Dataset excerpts

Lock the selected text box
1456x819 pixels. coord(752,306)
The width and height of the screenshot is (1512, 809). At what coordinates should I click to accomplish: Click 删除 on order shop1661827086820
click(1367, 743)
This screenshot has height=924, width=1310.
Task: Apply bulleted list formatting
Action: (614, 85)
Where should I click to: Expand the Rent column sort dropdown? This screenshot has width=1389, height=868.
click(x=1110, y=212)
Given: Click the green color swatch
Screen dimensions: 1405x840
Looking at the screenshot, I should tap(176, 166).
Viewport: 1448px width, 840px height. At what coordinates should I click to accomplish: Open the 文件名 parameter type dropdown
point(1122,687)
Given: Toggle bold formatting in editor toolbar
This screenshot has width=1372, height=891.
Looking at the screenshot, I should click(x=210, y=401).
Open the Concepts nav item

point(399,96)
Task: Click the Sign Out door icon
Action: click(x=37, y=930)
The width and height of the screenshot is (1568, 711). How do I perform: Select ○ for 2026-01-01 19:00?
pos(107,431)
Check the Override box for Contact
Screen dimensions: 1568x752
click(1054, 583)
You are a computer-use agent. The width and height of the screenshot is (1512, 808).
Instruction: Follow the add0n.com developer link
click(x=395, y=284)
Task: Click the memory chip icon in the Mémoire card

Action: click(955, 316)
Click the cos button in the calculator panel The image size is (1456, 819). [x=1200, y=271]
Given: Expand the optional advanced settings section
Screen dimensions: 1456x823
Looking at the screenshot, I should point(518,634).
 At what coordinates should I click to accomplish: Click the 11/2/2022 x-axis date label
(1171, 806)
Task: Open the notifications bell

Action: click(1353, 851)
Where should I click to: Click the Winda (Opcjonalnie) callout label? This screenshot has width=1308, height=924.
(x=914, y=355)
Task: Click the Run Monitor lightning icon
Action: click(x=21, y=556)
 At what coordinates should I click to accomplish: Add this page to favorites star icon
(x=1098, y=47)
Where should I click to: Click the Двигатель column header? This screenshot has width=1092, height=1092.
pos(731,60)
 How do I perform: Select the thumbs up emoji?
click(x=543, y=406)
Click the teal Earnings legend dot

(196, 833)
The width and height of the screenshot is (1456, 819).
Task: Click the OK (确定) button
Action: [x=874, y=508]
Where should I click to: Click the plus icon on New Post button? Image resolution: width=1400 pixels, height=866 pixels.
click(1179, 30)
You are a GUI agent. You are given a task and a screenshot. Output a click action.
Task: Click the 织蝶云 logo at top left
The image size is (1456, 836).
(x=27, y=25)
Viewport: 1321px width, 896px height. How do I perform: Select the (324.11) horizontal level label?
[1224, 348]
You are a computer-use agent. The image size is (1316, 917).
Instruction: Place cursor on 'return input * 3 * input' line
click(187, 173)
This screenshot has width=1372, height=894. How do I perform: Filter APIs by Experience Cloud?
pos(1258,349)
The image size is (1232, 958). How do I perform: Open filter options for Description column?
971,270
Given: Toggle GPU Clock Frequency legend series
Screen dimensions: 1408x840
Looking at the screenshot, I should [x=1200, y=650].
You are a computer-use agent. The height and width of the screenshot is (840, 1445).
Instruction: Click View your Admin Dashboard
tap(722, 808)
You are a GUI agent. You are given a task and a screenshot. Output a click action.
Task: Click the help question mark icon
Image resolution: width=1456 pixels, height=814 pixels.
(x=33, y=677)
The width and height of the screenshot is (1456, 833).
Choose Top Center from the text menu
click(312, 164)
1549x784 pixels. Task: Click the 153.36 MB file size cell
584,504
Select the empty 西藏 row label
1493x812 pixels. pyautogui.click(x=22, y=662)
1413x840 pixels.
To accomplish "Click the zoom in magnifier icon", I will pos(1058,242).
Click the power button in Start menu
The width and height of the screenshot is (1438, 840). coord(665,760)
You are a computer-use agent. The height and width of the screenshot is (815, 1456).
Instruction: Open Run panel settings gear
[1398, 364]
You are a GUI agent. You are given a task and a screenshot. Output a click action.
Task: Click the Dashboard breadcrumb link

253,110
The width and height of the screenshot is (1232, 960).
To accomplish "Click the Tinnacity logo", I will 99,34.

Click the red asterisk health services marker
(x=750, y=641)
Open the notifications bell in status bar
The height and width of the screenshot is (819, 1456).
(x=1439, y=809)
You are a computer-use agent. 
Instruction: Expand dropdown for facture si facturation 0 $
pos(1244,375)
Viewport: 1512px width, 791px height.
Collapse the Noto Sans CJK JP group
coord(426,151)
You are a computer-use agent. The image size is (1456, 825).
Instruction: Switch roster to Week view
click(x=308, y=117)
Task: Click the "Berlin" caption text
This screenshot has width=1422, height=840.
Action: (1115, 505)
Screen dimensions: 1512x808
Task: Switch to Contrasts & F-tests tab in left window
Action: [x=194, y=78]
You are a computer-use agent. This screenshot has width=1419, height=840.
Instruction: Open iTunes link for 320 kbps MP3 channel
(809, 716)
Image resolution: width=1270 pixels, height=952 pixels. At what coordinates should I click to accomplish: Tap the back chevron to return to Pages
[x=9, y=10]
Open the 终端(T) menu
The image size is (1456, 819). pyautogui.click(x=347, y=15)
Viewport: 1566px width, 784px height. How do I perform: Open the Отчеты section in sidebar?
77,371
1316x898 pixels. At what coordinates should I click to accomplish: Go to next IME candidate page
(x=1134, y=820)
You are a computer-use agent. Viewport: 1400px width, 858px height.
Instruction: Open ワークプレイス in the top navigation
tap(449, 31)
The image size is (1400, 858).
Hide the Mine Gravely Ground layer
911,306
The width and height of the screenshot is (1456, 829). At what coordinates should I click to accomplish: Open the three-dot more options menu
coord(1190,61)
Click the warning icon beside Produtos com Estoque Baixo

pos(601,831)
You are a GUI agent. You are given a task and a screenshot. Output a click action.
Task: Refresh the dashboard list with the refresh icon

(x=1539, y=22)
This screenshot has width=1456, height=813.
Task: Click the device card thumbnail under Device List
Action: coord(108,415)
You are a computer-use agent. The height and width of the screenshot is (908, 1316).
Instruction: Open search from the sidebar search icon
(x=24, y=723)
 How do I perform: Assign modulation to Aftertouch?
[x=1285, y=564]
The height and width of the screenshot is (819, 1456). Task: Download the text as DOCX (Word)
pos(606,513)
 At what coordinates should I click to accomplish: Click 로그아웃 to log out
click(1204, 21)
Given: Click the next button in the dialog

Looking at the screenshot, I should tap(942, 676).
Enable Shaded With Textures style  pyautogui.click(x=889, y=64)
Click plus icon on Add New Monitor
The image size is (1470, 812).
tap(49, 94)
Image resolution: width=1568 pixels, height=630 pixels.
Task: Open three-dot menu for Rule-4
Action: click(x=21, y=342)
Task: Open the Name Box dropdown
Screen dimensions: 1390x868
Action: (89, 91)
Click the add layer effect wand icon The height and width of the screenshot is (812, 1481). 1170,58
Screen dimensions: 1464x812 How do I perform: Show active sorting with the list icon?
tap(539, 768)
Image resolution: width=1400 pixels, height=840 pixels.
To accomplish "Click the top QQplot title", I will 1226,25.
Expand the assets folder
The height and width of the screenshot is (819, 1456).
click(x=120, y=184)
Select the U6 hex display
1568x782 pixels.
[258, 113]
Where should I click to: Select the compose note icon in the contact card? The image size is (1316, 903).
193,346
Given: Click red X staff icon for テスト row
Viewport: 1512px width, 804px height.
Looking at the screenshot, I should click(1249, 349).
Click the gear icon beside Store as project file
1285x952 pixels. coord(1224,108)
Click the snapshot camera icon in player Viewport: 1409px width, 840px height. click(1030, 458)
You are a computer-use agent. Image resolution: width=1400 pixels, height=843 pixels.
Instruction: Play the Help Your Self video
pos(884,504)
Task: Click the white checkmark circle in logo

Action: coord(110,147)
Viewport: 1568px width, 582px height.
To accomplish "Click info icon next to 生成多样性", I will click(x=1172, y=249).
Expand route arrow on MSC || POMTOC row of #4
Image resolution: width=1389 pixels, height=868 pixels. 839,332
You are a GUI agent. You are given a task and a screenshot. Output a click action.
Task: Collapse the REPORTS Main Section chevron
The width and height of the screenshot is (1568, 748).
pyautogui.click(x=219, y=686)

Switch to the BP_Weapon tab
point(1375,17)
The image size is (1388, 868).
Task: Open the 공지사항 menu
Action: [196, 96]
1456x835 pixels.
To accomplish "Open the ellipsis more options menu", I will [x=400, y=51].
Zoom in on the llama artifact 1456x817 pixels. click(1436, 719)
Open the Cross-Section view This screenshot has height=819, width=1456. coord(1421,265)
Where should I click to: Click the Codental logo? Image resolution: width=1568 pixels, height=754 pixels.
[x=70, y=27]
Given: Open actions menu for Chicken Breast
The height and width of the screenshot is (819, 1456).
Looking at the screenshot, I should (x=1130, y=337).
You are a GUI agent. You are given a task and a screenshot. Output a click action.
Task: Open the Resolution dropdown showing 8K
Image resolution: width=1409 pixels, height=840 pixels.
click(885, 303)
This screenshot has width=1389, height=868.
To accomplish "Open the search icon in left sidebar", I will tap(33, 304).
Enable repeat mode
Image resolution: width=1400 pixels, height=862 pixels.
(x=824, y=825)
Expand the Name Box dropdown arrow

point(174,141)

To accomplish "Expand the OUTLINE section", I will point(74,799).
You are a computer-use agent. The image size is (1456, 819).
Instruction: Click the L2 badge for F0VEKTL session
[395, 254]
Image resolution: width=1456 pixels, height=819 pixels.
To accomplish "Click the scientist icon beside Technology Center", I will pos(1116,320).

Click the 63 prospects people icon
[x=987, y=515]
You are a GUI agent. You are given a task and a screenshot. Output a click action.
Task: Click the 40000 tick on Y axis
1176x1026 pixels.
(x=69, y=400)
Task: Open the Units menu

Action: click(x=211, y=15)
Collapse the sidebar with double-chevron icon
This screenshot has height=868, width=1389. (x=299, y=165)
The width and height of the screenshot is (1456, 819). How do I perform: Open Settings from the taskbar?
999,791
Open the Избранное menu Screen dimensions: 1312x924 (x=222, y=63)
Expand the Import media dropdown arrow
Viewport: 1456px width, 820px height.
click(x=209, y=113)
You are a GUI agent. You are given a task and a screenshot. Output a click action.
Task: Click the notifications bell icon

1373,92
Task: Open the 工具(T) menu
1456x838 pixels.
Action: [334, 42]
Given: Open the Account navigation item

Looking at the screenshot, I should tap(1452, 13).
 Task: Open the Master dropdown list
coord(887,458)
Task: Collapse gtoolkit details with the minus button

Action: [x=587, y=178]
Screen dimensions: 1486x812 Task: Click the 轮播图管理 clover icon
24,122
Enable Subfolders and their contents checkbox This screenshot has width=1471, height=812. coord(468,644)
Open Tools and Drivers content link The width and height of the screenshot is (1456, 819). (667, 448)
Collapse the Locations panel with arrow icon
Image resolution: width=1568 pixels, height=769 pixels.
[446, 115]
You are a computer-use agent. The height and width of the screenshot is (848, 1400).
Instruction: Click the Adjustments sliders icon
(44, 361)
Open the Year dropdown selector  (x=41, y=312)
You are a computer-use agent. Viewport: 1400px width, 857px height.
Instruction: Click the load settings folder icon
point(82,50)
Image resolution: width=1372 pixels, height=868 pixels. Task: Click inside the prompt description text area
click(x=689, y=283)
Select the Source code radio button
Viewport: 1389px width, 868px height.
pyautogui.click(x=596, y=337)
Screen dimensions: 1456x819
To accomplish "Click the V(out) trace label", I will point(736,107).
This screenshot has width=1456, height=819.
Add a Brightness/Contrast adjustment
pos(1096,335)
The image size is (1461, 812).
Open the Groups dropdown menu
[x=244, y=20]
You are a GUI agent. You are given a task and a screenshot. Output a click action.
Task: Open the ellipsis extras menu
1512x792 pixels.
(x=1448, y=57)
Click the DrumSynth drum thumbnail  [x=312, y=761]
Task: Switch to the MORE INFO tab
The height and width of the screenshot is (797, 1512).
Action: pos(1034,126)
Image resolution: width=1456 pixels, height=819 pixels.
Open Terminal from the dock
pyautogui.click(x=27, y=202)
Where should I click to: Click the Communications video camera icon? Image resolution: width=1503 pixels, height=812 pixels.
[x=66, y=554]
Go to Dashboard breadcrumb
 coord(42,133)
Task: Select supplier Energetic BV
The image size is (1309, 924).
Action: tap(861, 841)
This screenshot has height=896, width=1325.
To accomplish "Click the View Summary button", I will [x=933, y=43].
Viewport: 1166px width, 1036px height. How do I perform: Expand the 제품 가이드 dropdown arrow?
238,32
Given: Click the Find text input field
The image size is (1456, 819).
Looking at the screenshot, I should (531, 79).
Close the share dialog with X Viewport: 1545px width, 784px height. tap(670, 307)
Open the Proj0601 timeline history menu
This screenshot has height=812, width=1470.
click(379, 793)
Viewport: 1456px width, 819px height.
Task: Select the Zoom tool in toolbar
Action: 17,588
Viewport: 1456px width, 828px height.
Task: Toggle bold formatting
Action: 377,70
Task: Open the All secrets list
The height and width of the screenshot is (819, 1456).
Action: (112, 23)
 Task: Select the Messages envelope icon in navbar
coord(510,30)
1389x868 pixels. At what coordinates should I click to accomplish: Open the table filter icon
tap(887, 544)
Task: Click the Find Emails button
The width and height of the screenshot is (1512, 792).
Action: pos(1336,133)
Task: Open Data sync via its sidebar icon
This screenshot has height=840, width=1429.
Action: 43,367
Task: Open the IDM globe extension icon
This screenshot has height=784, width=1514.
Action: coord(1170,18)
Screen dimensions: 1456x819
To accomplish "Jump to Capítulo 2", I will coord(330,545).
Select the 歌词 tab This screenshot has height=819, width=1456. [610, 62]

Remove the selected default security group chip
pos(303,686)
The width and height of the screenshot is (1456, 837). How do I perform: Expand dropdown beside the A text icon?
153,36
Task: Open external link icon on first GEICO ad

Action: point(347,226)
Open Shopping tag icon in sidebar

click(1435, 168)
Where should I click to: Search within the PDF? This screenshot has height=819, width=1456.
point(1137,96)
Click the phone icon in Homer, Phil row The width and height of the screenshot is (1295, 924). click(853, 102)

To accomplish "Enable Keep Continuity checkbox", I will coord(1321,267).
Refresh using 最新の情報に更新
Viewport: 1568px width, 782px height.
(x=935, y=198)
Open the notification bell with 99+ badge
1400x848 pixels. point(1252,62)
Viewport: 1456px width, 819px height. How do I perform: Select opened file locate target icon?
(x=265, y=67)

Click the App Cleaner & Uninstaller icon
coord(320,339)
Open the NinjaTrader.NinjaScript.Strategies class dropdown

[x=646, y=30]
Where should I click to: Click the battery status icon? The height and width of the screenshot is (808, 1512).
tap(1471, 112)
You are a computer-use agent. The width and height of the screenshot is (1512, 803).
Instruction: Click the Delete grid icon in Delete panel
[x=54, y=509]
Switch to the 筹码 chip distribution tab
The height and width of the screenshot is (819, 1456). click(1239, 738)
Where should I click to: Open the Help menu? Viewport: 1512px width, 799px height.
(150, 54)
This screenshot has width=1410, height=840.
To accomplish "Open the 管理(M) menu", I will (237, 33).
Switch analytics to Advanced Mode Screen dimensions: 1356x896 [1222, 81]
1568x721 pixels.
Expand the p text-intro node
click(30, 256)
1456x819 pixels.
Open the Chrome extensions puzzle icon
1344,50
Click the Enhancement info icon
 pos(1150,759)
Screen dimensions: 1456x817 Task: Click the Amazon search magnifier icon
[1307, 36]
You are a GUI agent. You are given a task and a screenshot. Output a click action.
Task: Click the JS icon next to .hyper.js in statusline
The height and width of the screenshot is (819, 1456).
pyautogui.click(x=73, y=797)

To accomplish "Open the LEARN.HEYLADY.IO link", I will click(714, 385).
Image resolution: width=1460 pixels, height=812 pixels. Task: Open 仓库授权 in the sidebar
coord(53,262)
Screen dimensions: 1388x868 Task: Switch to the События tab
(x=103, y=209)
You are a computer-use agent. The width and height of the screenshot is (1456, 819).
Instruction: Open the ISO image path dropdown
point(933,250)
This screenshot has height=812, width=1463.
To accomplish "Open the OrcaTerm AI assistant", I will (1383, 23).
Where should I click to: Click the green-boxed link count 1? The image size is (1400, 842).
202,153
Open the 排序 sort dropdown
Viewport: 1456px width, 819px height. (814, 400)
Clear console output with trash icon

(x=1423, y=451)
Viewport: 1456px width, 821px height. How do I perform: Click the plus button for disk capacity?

Requirement: Select every line in the records above that contains the word "checkbox".

Output of the exercise:
Enable Subfolders and their contents checkbox This screenshot has width=1471, height=812. coord(468,644)
To accomplish "Enable Keep Continuity checkbox", I will coord(1321,267).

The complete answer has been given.